Ten years ago, Hurricane Mitch changed the lives of millions of people. Many lost their homes and livelihoods; whole communities were devastated. Today, thanks to projects in which the survivors were directly involved, many have been able to improve their living conditions.
One of these survivors is María Eugenia Raxuleu from Guatemala. She was just a girl when Mitch swept away almost everything she had. Today, at the age of 23, she makes a living from selling garments she produces as a dressmaker. She is also the president of the Txumil Association of Craftswomen, a Red Cross initiative to promote the professional development of women.
These craftswomen design and make huipiles, the typical embroidered blouses and tunics of Guatemala, and sell them to tourists. In Honduras, craftswomen have benefitted from English classes provided by a Red Cross volunteer, which helps them to talk with tourists.
1.5 million lost their homes
Over one and a half million people lost their homes during Hurricane Mitch. Many of them had to stay in temporary shelters while their houses were being rebuilt.
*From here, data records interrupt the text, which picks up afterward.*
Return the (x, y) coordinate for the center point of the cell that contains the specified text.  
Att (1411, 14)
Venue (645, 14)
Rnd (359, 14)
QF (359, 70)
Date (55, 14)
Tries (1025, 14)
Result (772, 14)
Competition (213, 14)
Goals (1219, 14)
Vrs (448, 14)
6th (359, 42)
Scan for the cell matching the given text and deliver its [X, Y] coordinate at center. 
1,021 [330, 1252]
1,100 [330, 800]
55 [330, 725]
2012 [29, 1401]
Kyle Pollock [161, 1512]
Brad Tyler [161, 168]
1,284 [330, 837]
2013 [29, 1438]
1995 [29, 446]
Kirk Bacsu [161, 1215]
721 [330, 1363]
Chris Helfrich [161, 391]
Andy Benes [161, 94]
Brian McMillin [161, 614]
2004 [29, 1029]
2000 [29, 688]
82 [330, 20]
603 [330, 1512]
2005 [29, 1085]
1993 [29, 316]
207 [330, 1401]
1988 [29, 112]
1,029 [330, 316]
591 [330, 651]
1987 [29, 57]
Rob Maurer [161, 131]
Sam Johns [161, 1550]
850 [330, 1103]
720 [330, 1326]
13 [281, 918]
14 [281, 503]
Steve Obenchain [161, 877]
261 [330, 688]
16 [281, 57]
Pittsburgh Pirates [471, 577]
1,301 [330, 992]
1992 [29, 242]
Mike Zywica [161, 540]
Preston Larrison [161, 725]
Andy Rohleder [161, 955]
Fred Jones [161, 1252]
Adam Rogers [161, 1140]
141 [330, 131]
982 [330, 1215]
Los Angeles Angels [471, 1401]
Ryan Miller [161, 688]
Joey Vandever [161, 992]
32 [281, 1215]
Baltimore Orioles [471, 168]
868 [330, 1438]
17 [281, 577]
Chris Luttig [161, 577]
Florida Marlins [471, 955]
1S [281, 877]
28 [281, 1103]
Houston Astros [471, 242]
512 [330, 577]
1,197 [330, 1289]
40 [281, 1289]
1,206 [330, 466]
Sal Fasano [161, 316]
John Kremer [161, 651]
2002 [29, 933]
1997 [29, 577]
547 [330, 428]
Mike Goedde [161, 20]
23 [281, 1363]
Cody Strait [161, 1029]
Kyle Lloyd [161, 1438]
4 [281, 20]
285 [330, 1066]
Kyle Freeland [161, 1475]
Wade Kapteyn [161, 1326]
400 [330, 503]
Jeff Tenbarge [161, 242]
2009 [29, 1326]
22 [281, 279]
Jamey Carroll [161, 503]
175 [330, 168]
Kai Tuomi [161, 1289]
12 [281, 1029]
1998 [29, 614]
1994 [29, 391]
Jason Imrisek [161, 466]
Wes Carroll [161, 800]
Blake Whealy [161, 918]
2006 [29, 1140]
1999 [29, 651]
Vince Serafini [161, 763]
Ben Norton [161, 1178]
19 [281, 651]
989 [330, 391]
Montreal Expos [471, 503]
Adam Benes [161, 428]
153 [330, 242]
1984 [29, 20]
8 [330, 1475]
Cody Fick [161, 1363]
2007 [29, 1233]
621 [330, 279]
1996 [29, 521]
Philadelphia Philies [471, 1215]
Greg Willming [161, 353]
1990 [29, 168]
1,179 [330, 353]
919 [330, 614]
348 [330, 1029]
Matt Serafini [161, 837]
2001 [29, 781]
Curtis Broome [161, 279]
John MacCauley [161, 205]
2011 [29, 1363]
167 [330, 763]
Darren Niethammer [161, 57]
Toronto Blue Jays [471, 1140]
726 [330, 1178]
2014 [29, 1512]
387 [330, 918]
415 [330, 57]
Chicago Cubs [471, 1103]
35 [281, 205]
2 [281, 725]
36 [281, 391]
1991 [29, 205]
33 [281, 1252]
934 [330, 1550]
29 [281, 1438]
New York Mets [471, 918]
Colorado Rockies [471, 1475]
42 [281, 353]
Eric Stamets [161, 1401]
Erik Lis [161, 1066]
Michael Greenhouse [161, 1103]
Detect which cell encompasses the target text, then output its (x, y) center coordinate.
The International Red Cross and Red Crescent Movement constructed over 2,600 homes which were equipped with electricity, drinking water and sanitation systems.
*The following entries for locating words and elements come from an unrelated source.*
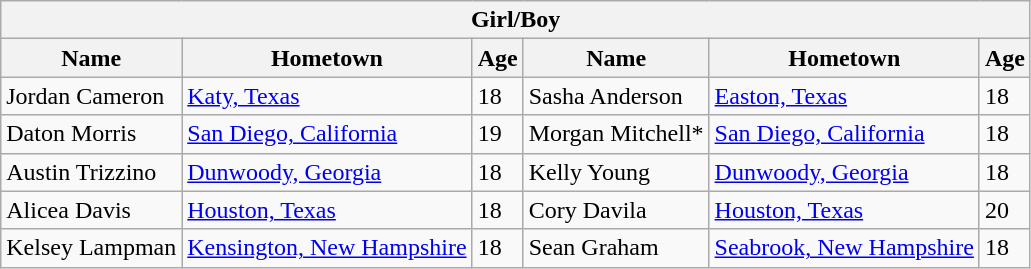
Easton, Texas (844, 96)
Sean Graham (616, 248)
Morgan Mitchell* (616, 134)
Kelly Young (616, 172)
Austin Trizzino (92, 172)
Seabrook, New Hampshire (844, 248)
Sasha Anderson (616, 96)
Daton Morris (92, 134)
Alicea Davis (92, 210)
Katy, Texas (327, 96)
20 (1004, 210)
19 (498, 134)
Kelsey Lampman (92, 248)
Girl/Boy (516, 20)
Jordan Cameron (92, 96)
Kensington, New Hampshire (327, 248)
Cory Davila (616, 210)
Pinpoint the cell where the given text exists, returning its [x, y] midpoint coordinate. 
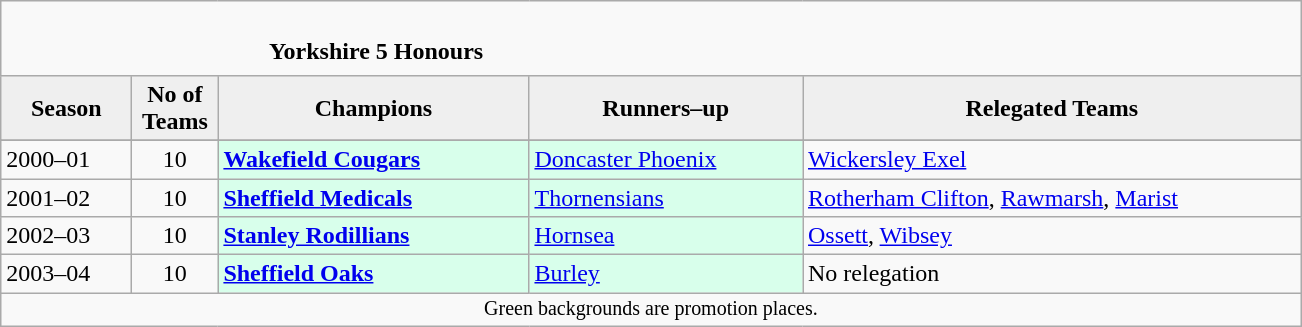
Wickersley Exel [1052, 159]
Wakefield Cougars [374, 159]
Relegated Teams [1052, 108]
2002–03 [66, 236]
Sheffield Medicals [374, 197]
Ossett, Wibsey [1052, 236]
No relegation [1052, 274]
Rotherham Clifton, Rawmarsh, Marist [1052, 197]
No of Teams [175, 108]
Season [66, 108]
2003–04 [66, 274]
Hornsea [666, 236]
Runners–up [666, 108]
Sheffield Oaks [374, 274]
Stanley Rodillians [374, 236]
Burley [666, 274]
Thornensians [666, 197]
2000–01 [66, 159]
Green backgrounds are promotion places. [651, 310]
Doncaster Phoenix [666, 159]
2001–02 [66, 197]
Champions [374, 108]
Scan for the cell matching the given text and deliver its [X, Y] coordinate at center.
The beneficiaries themselves participated in designing and building their homes and joined forces to create new communities. This is what happened in Ciudad España in Honduras, the Red Cross’ biggest housing project. Vanesa González, one of the residents, explains “this house is important to us because we were involved in building it and it is part of a new community that we are going to create together”. The 23-year-old is making her contribution as the chairperson of the Ciudad España Youth Committee.
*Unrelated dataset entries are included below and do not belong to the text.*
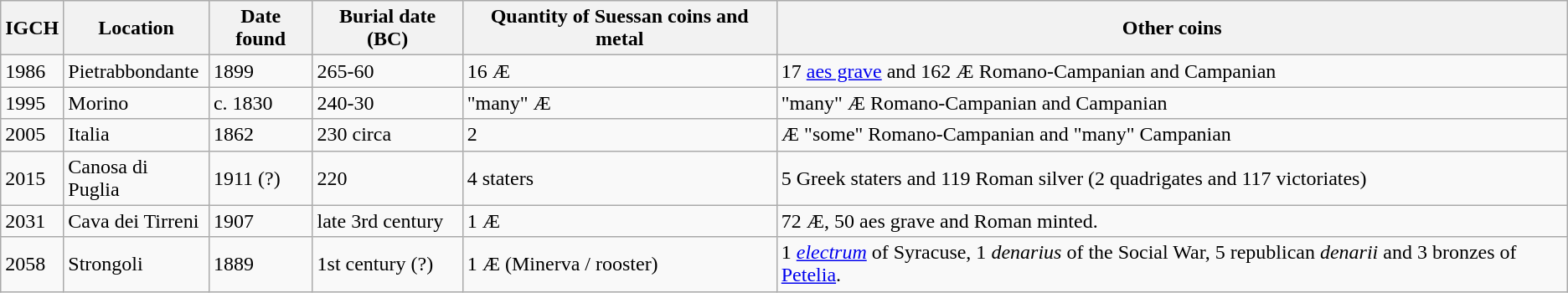
1862 [260, 135]
2 [620, 135]
1911 (?) [260, 178]
16 Æ [620, 71]
220 [387, 178]
2031 [32, 221]
late 3rd century [387, 221]
240-30 [387, 103]
1899 [260, 71]
Date found [260, 28]
Cava dei Tirreni [137, 221]
c. 1830 [260, 103]
72 Æ, 50 aes grave and Roman minted. [1172, 221]
Pietrabbondante [137, 71]
265-60 [387, 71]
1889 [260, 265]
1 electrum of Syracuse, 1 denarius of the Social War, 5 republican denarii and 3 bronzes of Petelia. [1172, 265]
230 circa [387, 135]
Morino [137, 103]
17 aes grave and 162 Æ Romano-Campanian and Campanian [1172, 71]
1st century (?) [387, 265]
2058 [32, 265]
IGCH [32, 28]
Italia [137, 135]
Location [137, 28]
Strongoli [137, 265]
1995 [32, 103]
1 Æ [620, 221]
5 Greek staters and 119 Roman silver (2 quadrigates and 117 victoriates) [1172, 178]
4 staters [620, 178]
2005 [32, 135]
1907 [260, 221]
Æ "some" Romano-Campanian and "many" Campanian [1172, 135]
"many" Æ Romano-Campanian and Campanian [1172, 103]
Quantity of Suessan coins and metal [620, 28]
1986 [32, 71]
Canosa di Puglia [137, 178]
1 Æ (Minerva / rooster) [620, 265]
2015 [32, 178]
Other coins [1172, 28]
Burial date (BC) [387, 28]
"many" Æ [620, 103]
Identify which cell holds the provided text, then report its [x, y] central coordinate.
Reclaiming lost opportunities
Mitch deprived many young people of their childhood and schools. To prevent the lack of resources and poverty from driving them to street violence, the Red Cross implemented various projects in the region. One of them was a project to prevent juvenile violence, which helped young men like Edwin Chévez, an 18 year-old from Nicaragua, to leave the “La Calle Loca” gang and exchange weapons for work.
In Honduras the efforts of Rodolfo Sauceda have given young people new opportunities. With the help of the Red Cross, he organized a leather craft workshop, which helped participants to become architects of their own future by learning the necessary skills to craft leather products, which allows them to start their own businesses.
Ten years after Mitch, hurricane survivors have recovered part of what they lost and become masters of their future.